Washington abaisse les tarifs imposés sur le papier journal canadien

Produits forestiers Résolu, le plus important producteur de papier journal en Amérique du Nord, souhaite qu’un rare ralliement de politiciens démocrates et républicains permette de convaincre la Commission du commerce international des États-Unis d’infirmer la décision finale rendue jeudi sur les droits compensatoires et antidumping.

Le gouvernement américain a confirmé l’imposition de tarifs, tout en accordant un sursis à la plupart des producteurs canadiens de papier journal en abaissant les droits définitifs dans sa décision.

Cette décision intervient après que plusieurs entreprises américaines se sont plaintes que la taxe sur le papier journal canadien menacerait l’industrie de la presse américaine, déjà en difficulté.

Le chef de la direction de Résolu, Yves Laflamme, dit espérer que la commission rejette la décision du département américain du Commerce, de la même manière qu’elle l’a faite en janvier en prenant parti pour Bombardier dans son conflit avec Boeing dans le dossier de la C Series.

Bon nombre de politiciens ont fait pression sur l’agence indépendante pour qu’elle élimine les tarifs afin de sauver les papetières et les emplois de l’industrie, selon M. Laflamme.
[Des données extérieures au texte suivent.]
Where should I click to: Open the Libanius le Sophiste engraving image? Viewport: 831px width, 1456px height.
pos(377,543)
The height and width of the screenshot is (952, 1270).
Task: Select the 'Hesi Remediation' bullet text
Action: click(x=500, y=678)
«Il ne s’agit pas d’aider l’industrie canadienne, il s’agit de sauver l’industrie des journaux», ajoute le grand patron de Résolu en précisant que les papetières n’ont pas le choix de refiler la facture aux éditeurs.

Yves Laflamme conclut que ces tarifs n’auront pour effet que d’achever plus rapidement une industrie, celle des journaux, qui est déjà en train de mourir.

La Commission du commerce international des États-Unis devrait décider à la mi-septembre si le plaignant américain, l’entreprise de Washington North Pacific Paper Co., a subi un préjudice.

En vertu de l’annonce du département américain du Commerce, jeudi, Résolu n’aurait pas à payer de droits antidumping, mais verrait une augmentation des tarifs compensatoires par rapport à ceux décrétés au début de l’année durant la phase préliminaire.

Les droits compensatoires de Kruger, établi à Montréal, ont été légèrement abaissés à 9,53 pour cent, mais les taux définitifs pour Résolu, Papiers White Birch et d’autres producteurs canadiens ont augmenté.

Le tarif compensateur de Résolu est passé de 4,42 pour cent à 9,81 pour cent, celui de White Birch à 0,82 pour cent par rapport à 0,65 pour cent et celui de tous les autres à 8,54 pour cent, comparativement à 6,53 pour cent durant la phase préliminaire.

Le secrétaire au Commerce, Wilbur Ross, a indiqué qu’aucun producteur canadien de pâte mécanique non couché — à part la société de Colombie-Britannique Catalyst Paper —, qui comprend du papier journal et du papier de qualité, ne devra payer des droits antidumping en raison des faits uniques de l’enquête du ministère et des arguments des parties intéressées.

Le tarif total de Catalyst Paper passe à 20,26 pour cent, par rapport au niveau de 28,25 pour cent décrété au début de l’année.

Le taux antidumping de la société établie en Colombie-Britannique a été ramené de 22,16 pour cent à 16,88 pour cent et son taux de droits compensatoires a été ramené de 6,09 pour cent à 3,38 pour cent.

De façon globale, les États-Unis déclarent que 1,21 milliard $US de papier de pâte mécanique non couché a été importé du Canada l’an dernier.

L’administration Trump a commencé à enquêter sur l’industrie canadienne du papier journal après que North Pacific Paper Co., établie à Washington, se soit plainte que le Canada déversait du papier journal sur le marché américain et subventionnait injustement son industrie au pays.

C’est le même argument concernant l’industrie canadienne du bois d’oeuvre, qui a mené à l’imposition de droits compensateurs et antidumping sur la plupart des exportations canadiennes de bois d’oeuvre vers les États-Unis.